Third is the cost of the target. Woodruff, like Bodner, said it needs to be about 25 cents, depending on plant design. “The target cannot be too complicated,” he wrote. “The more manufacturing steps that are needed, the more costly will be the target.” And fourth, he said, is the cost of the factory that makes the targets.
Of those four objectives, Livermore has put almost all its effort into maximizing the gain. That’s appropriate for a national lab, for which the science comes first. Also, one of Livermore’s main jobs is to oversee the nation’s stockpile of nuclear weapons. Creating a fusion reaction is a way to study what happens inside a nuclear weapon when it detonates. Commercialization of fusion power is not Livermore’s mission.
The other three objectives will require some science plus a lot of engineering. Woodruff, who runs Woodruff Scientific, which makes research gear in Santa Fe, N.M., wrote that Livermore, by achieving ignition, has “paved the way” for private companies working on laser fusion. He named five — Xcimer Energy, Focused Energy, Marvel Fusion, HB11 and First Light Fusion — and said “there may be more coming.” Most fusion companies use a different approach, which is to hold the plasma in place with powerful magnets. Even before Livermore’s announcement, 21 of 25 fusion companies surveyed by the Fusion Industry Association predicted fusion power would be commercially viable by 2040. Three of them predicted viability by 2030. (But you wouldn’t expect them to be pessimistic.)
“The timeline is the function of the will we have and the amount of investment that society puts forth and the number of people who get excited and want to work on these challenges. The excitement is at a level I’ve never seen,” Sam Wurzel, the technology-to-market adviser at ARPA-E, said in an interview.
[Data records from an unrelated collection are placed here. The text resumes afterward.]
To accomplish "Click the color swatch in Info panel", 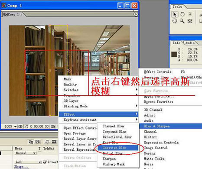I will [174, 55].
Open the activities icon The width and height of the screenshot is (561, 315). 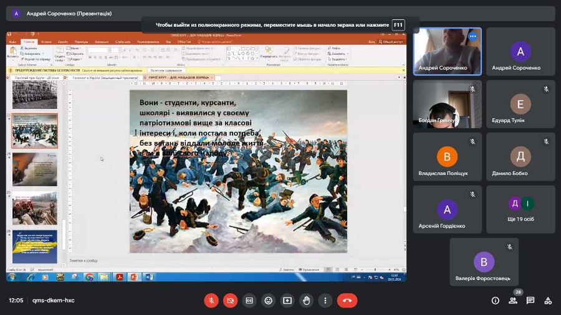[548, 300]
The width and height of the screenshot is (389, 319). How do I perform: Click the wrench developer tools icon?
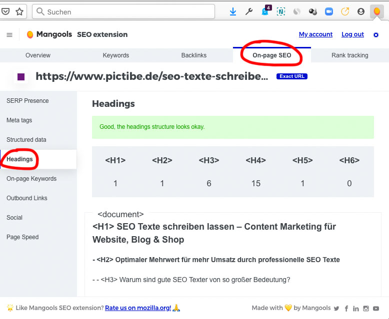(x=249, y=11)
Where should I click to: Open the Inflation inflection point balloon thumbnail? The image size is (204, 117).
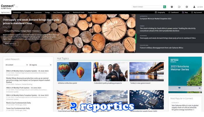[74, 72]
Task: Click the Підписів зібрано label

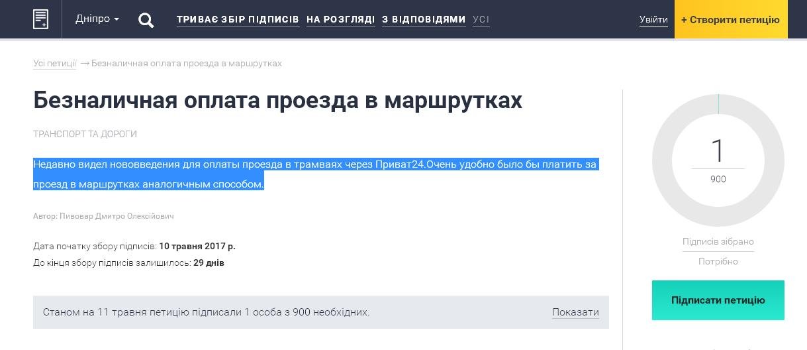Action: click(718, 242)
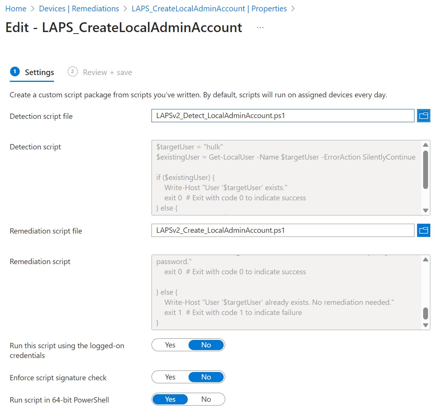The width and height of the screenshot is (439, 418).
Task: Enable running script with logged-on credentials
Action: [x=170, y=344]
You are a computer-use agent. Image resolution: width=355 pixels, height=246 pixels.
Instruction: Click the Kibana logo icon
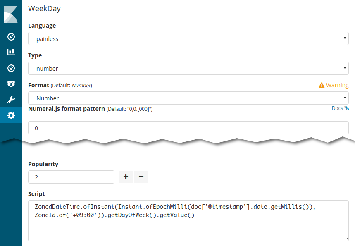click(x=11, y=14)
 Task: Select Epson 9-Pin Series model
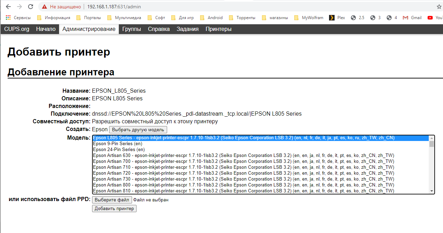(x=117, y=143)
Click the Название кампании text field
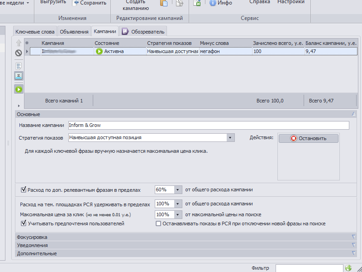 coord(208,126)
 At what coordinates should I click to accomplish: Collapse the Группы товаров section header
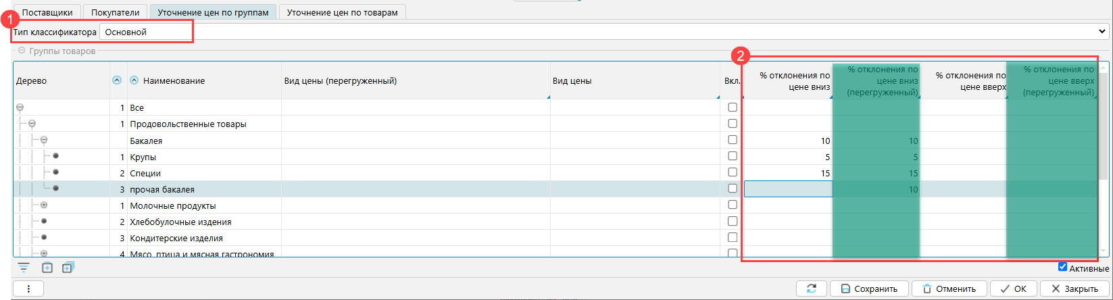pos(22,51)
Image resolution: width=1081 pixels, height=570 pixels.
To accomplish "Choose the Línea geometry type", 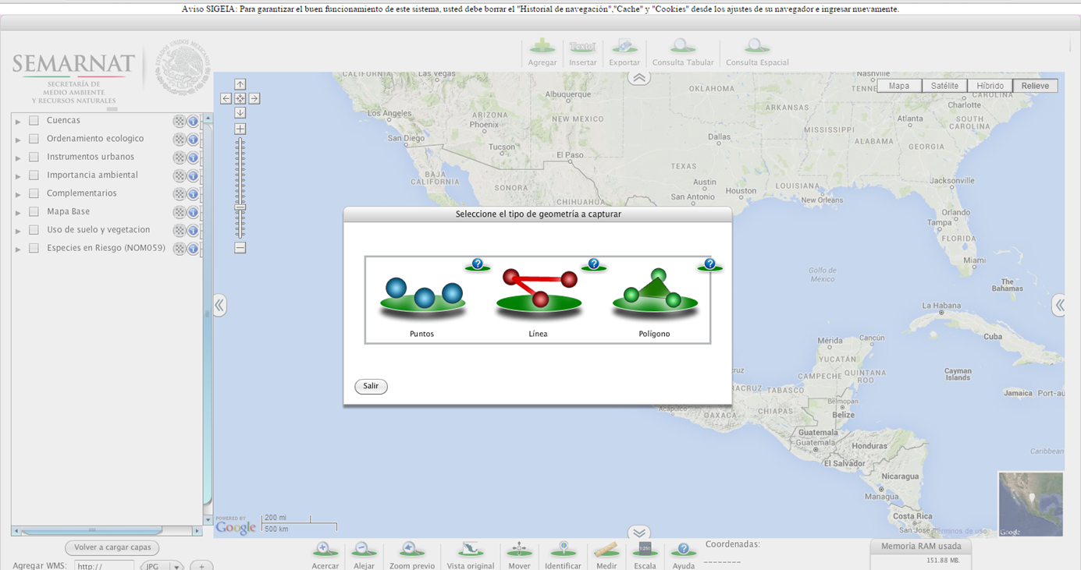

Scott Hsu, who is the Department of Energy’s lead fusion coordinator, said, “Don’t count fusion out as a solution to our 2050 targets” for reducing greenhouse gas emissions.
Livermore’s big blast on Dec. 5 has energized the long-suffering community of fusion scientists. True, there’s many a slip ’twixt the shot and the watt, but ignition is nevertheless an exciting advance.
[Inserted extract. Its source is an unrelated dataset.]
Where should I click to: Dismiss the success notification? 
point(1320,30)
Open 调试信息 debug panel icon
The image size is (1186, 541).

Elsewhere: Supply Chains Are Still Tight
Pressure in the global supply chain increased modestly in November for a second month but remains well below its pandemic highs, according to an index maintained by the Federal Reserve Bank of New York. The biggest contributor to the November increase was delivery times in China. Delivery times in the United States improved. The worst month for the New York Fed’s index was December 2021.